Note that if $P(\mu_1 = \mu_2) > 0,$ then $$P\left(z = \frac{\bar{x}_1 - \bar{x}_2}{\sigma_{\delta \bar{x}}}\right) > 0,$$ because you have defined $z$ in such a way that it is simply $\frac{\bar{x}_1 - \bar{x}_2}{\sigma_{\delta \bar{x}}}$ if the two populations have the same mean.

When you conclude that $P(\mu_1 \neq \mu_2) = P(\mu_1 < \mu_2) + P(\mu_1 > \mu_2) = 1,$ you are assuming that $z$ has zero probability to equal $\frac{\bar{x}_1 - \bar{x}_2}{\sigma_{\delta \bar{x}}}$ exactly. This would be true if $z - \frac{\bar{x}_1 - \bar{x}_2}{\sigma_{\delta \bar{x}}}$ had a continuous distribution, but how do we know it does?

Edit: There are some quite reasonable motivations (from a practical point of view, if not a mathematical one) for attempting some kind of approach to coming up with a value for $P(\mu_1 > \mu_2)$ as explained in the question.
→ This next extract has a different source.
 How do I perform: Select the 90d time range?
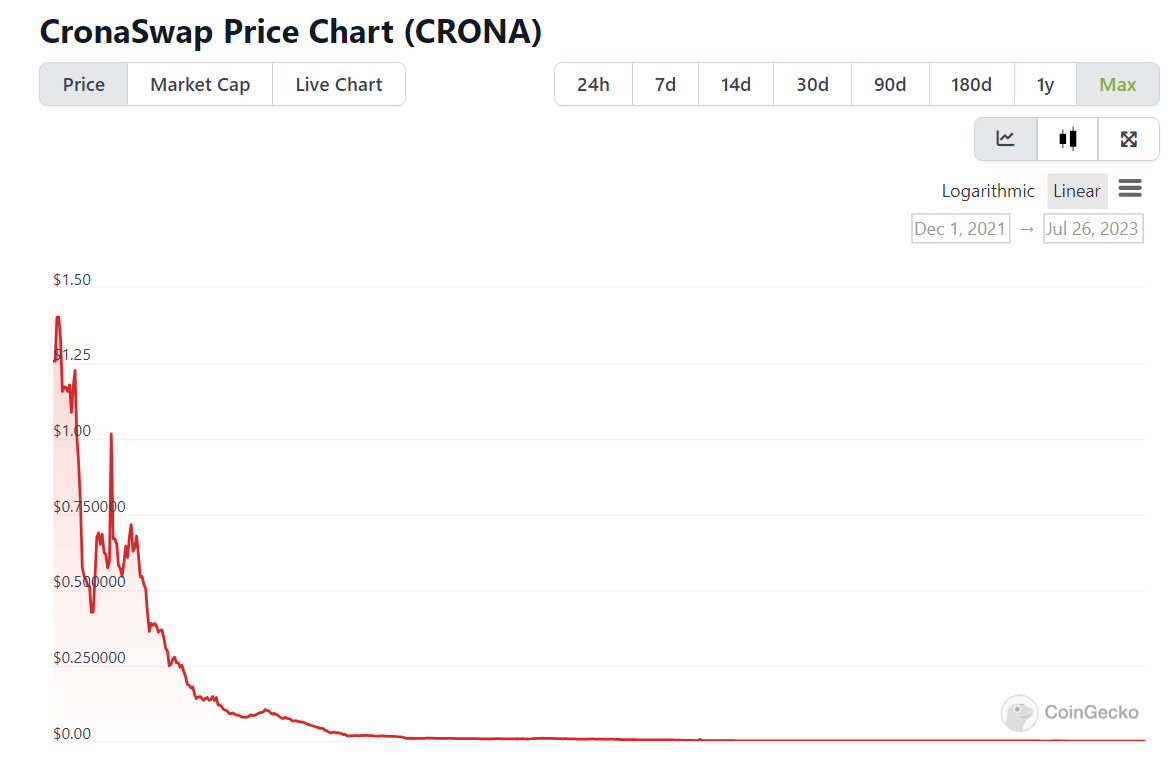pyautogui.click(x=890, y=84)
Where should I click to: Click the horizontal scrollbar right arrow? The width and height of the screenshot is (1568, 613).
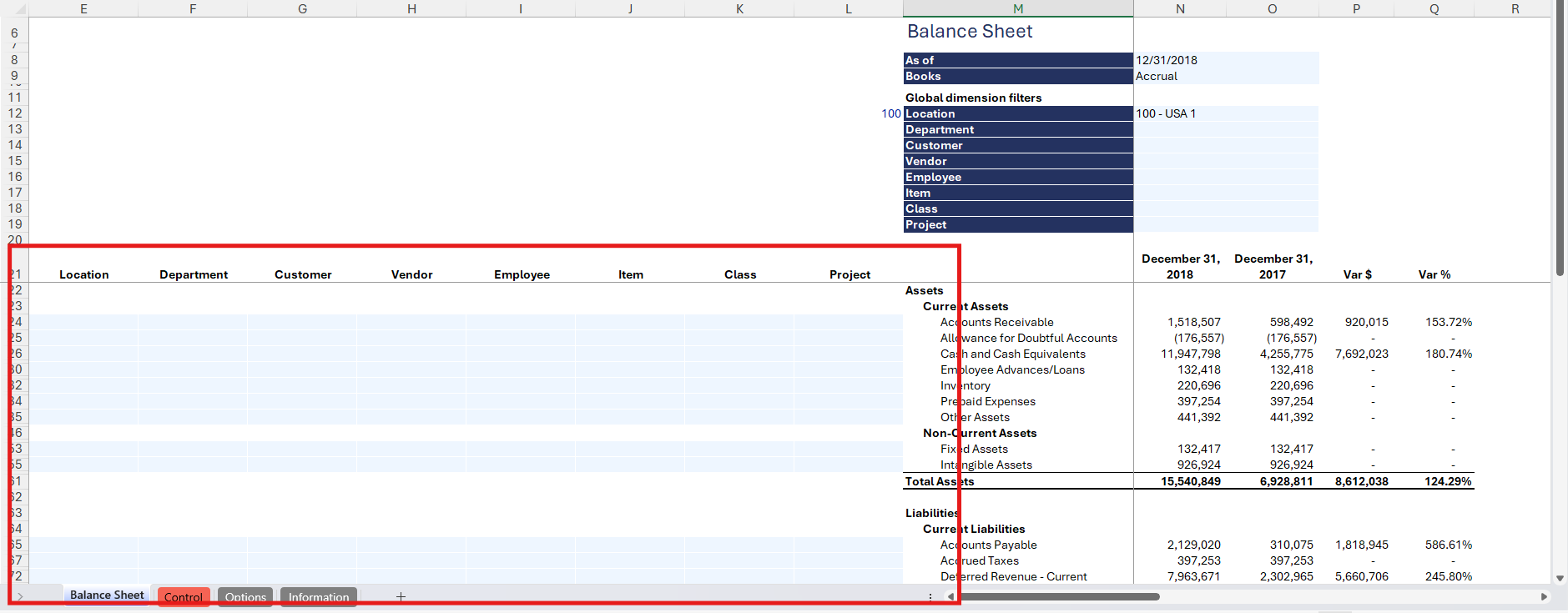[1544, 596]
The main motivation is that this is the way we seem to want to be able to think about statistics: just how much weight (i.e. likelihood) should I assign to the possibility that certain facts are true? Unfortunately it's often very difficult to make a convincing case for a particular value of such a likelihood. Instead, what frequentist statistics gives us is an apparently roundabout statement that if a certain fact were not true (that is, if that fact's "null hypothesis" were true instead), it would have been extremely unlikely for us to have made the observations we just made.
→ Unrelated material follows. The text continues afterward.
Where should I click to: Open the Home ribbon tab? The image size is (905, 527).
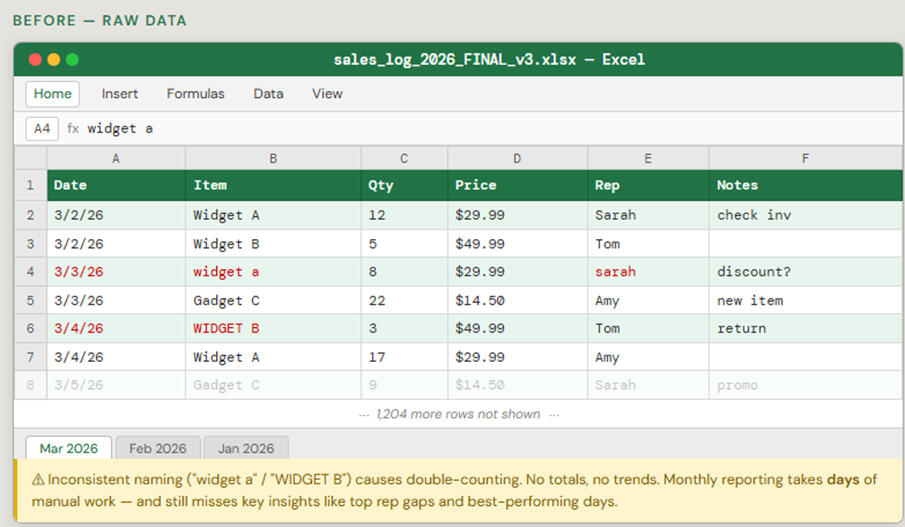53,94

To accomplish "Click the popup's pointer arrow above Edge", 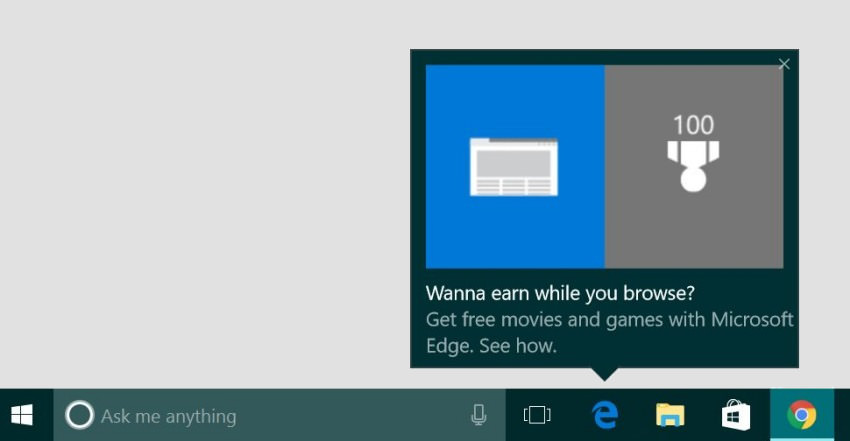I will (x=604, y=374).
A more precise and succinct explanation is given in this answer to another question.

To test the hypothesis that $\mu_1 > \mu_2$ in the posted question, we can define the null hypothesis as $\mu_1 \leq \mu_2.$ Now, having obtained samples from the two populations, how likely is it that we would have gotten samples "like those" if the null hypothesis were true?

If $\bar x_1 \leq \bar x_2$ the answer is "likely enough," so we only have an interesting statistical test in the case where $\bar x_1 > \bar x_2.$ Assuming that's the kind of sample results we got, then among all possible ways the null hypothesis could be true, the one that gives us the best chance to obtain samples "like" the ones we did is if $\mu_1 = \mu_2.$ But if we assume that $\mu_1 = \mu_2,$ then prior to taking the samples, $\frac{\bar{x}_1 - \bar{x}_2}{\sigma_{\delta \bar{x}}}$ was a random variable with a standard normal distribution (mean zero, variance $1$).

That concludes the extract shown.